- **Work to be completed**: Below are some records; give them all again exactly, but not the pictures.

### Dataset content ###

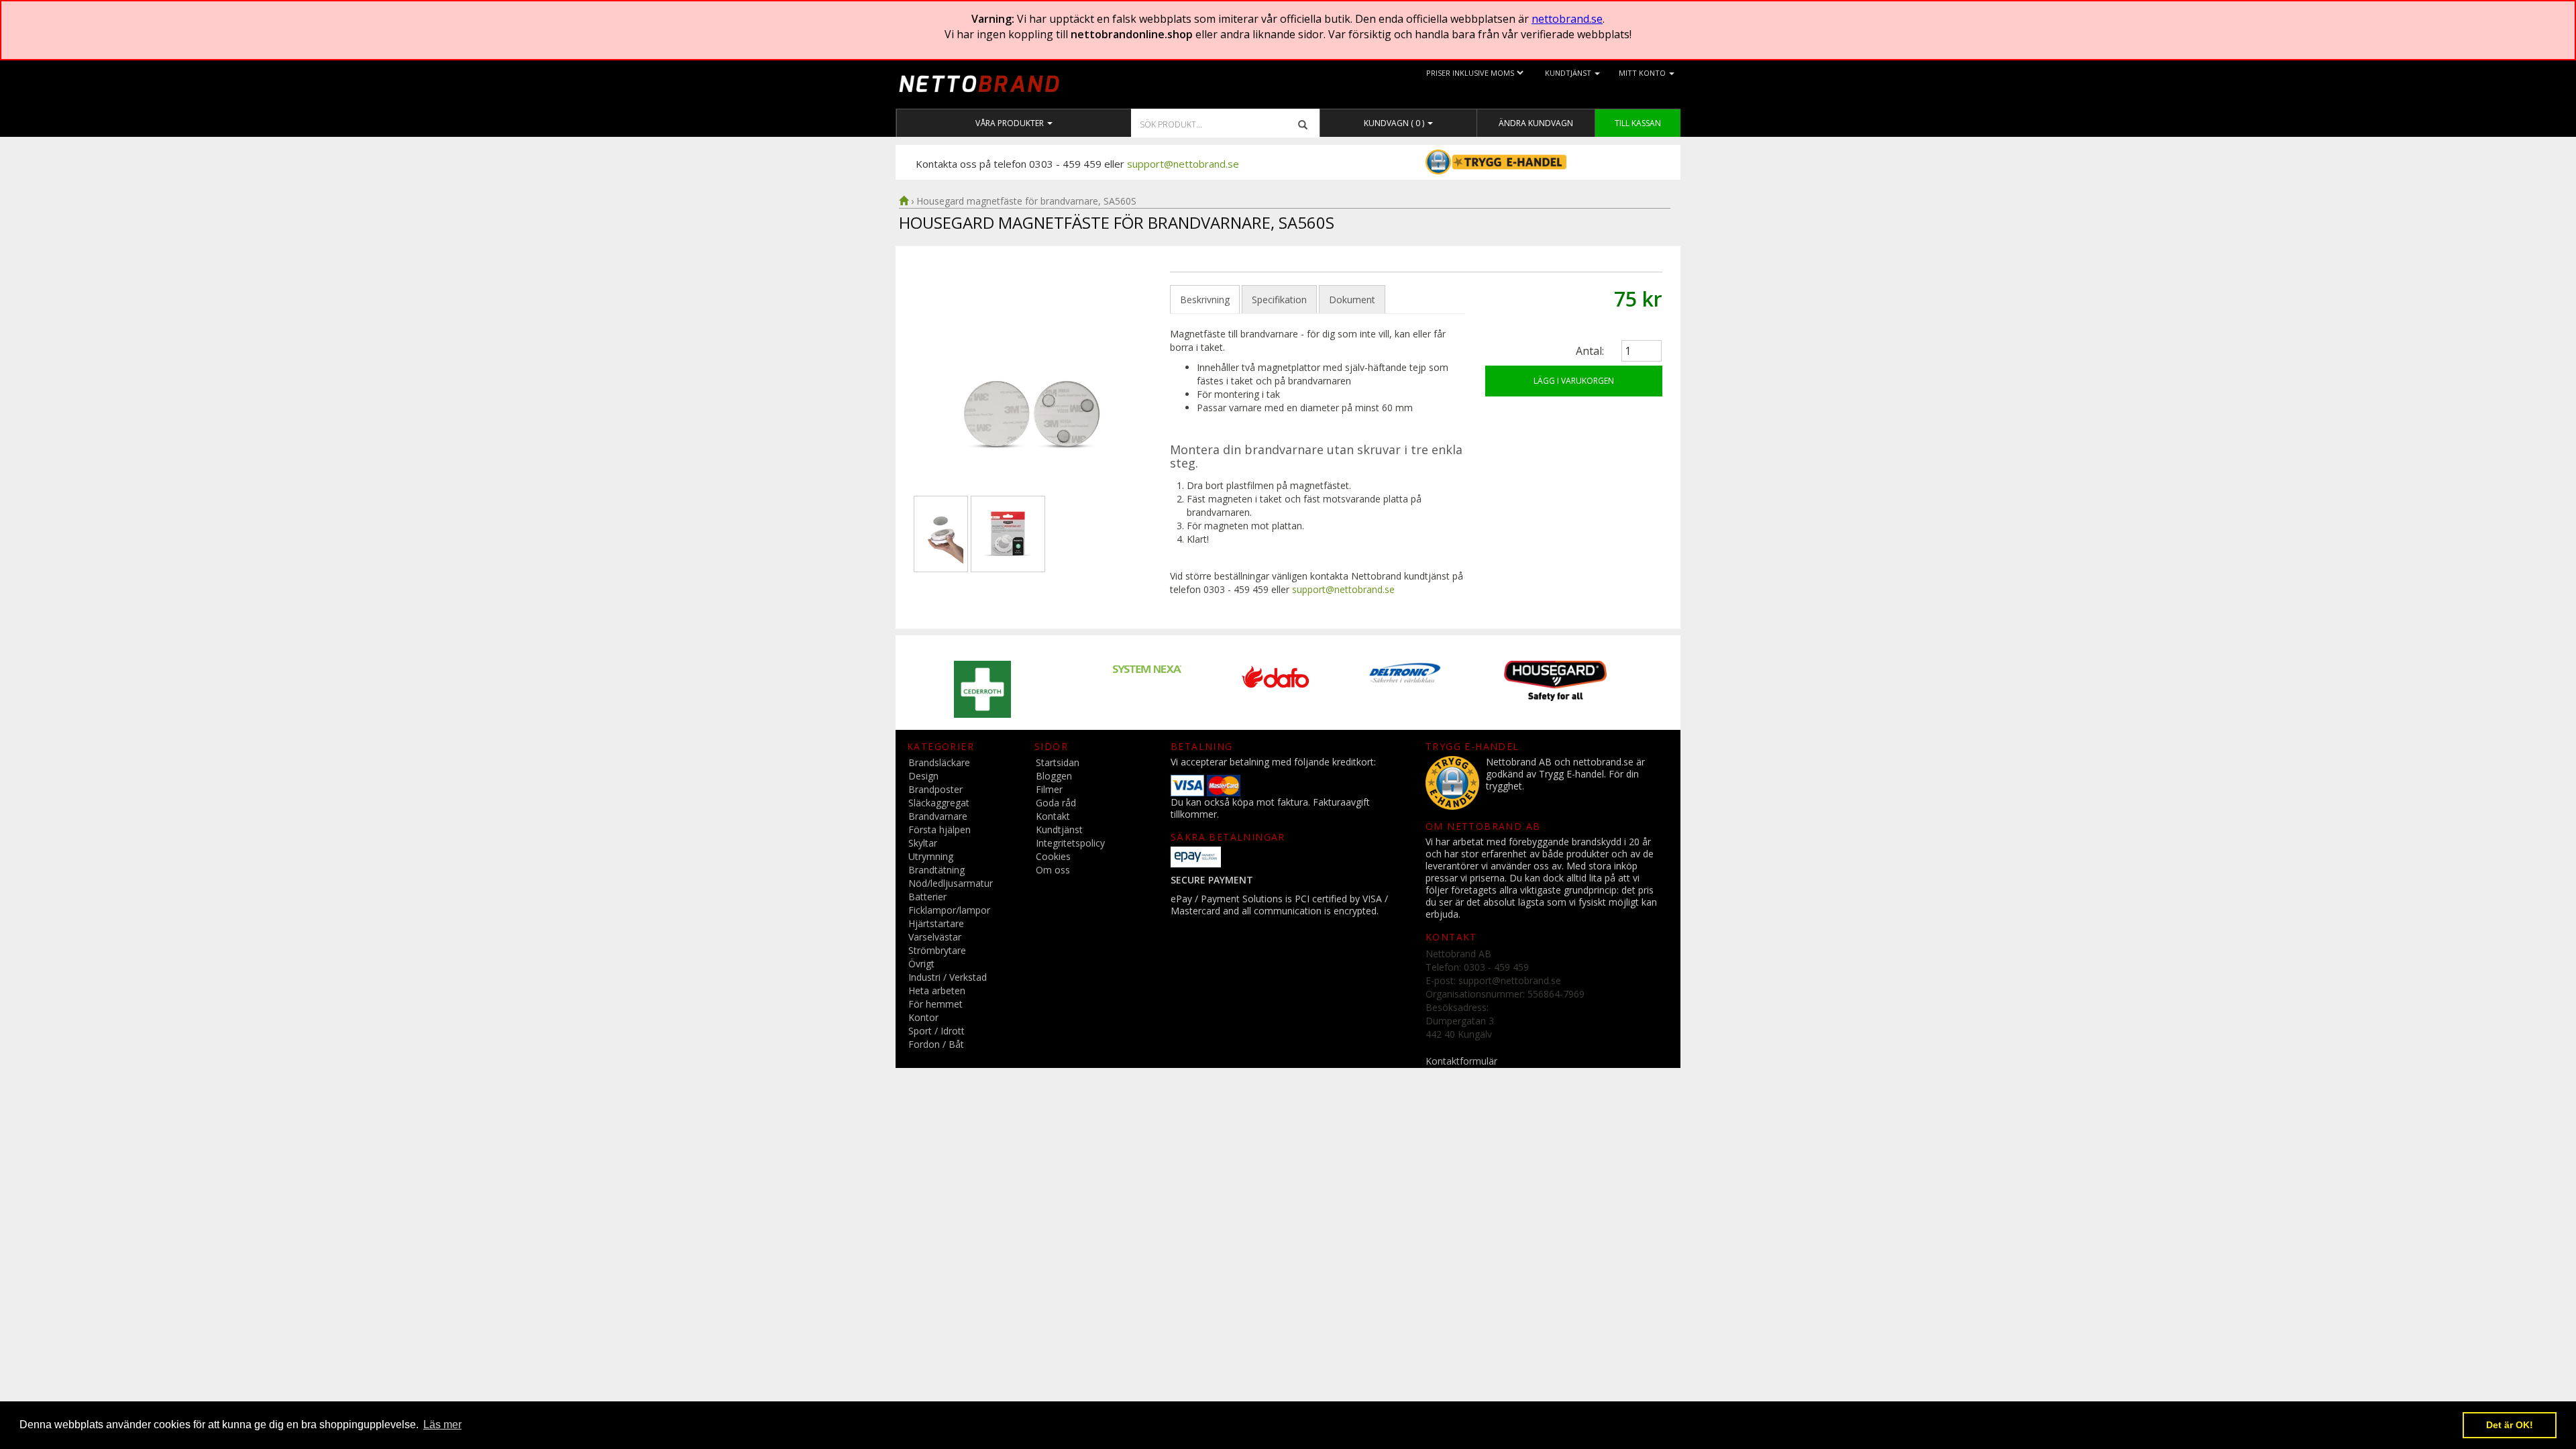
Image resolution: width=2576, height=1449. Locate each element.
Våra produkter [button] (1010, 123)
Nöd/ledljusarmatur (950, 883)
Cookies (1053, 856)
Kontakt (1053, 816)
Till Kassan (1638, 123)
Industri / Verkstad (947, 977)
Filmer (1049, 789)
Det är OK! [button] (2509, 1424)
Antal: (1590, 350)
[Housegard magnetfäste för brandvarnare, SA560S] (1032, 381)
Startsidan (1057, 762)
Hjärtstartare (936, 923)
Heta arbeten (936, 990)
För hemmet (935, 1004)
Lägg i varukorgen (1574, 380)
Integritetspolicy (1070, 843)
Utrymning (930, 856)
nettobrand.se (1567, 18)
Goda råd (1056, 802)
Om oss (1053, 869)
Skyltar (922, 843)
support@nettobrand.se (1183, 163)
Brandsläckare (939, 762)
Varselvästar (934, 936)
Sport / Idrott (936, 1030)
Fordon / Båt (936, 1044)
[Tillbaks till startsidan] (903, 201)
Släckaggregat (938, 802)
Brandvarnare (937, 816)
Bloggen (1054, 775)
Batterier (927, 896)
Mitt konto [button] (1643, 73)
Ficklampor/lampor (949, 910)
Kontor (923, 1017)
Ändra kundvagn (1536, 123)
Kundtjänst (1059, 829)
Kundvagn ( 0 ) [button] (1395, 123)
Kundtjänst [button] (1569, 73)
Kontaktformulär (1461, 1061)
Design (923, 775)
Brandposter (935, 789)
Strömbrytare (937, 950)
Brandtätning (936, 869)
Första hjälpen (939, 829)
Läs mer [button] (442, 1424)
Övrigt (921, 963)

###

- **Task response**:
Image resolution: width=2576, height=1449. Locate each element.
Våra produkter [button] (1010, 123)
Nöd/ledljusarmatur (950, 883)
Cookies (1053, 856)
Kontakt (1053, 816)
Till Kassan (1638, 123)
Industri / Verkstad (947, 977)
Filmer (1049, 789)
Det är OK! [button] (2509, 1424)
Antal: (1590, 350)
[Housegard magnetfäste för brandvarnare, SA560S] (1032, 381)
Startsidan (1057, 762)
Hjärtstartare (936, 923)
Heta arbeten (936, 990)
För hemmet (935, 1004)
Lägg i varukorgen (1574, 380)
Integritetspolicy (1070, 843)
Utrymning (930, 856)
nettobrand.se (1567, 18)
Goda råd (1056, 802)
Om oss (1053, 869)
Skyltar (922, 843)
support@nettobrand.se (1183, 163)
Brandsläckare (939, 762)
Varselvästar (934, 936)
Sport / Idrott (936, 1030)
Fordon / Båt (936, 1044)
[Tillbaks till startsidan] (903, 201)
Släckaggregat (938, 802)
Brandvarnare (937, 816)
Bloggen (1054, 775)
Batterier (927, 896)
Mitt konto [button] (1643, 73)
Ficklampor/lampor (949, 910)
Kontor (923, 1017)
Ändra kundvagn (1536, 123)
Kundtjänst (1059, 829)
Kundvagn ( 0 ) [button] (1395, 123)
Kundtjänst [button] (1569, 73)
Kontaktformulär (1461, 1061)
Design (923, 775)
Brandposter (935, 789)
Strömbrytare (937, 950)
Brandtätning (936, 869)
Första hjälpen (939, 829)
Läs mer [button] (442, 1424)
Övrigt (921, 963)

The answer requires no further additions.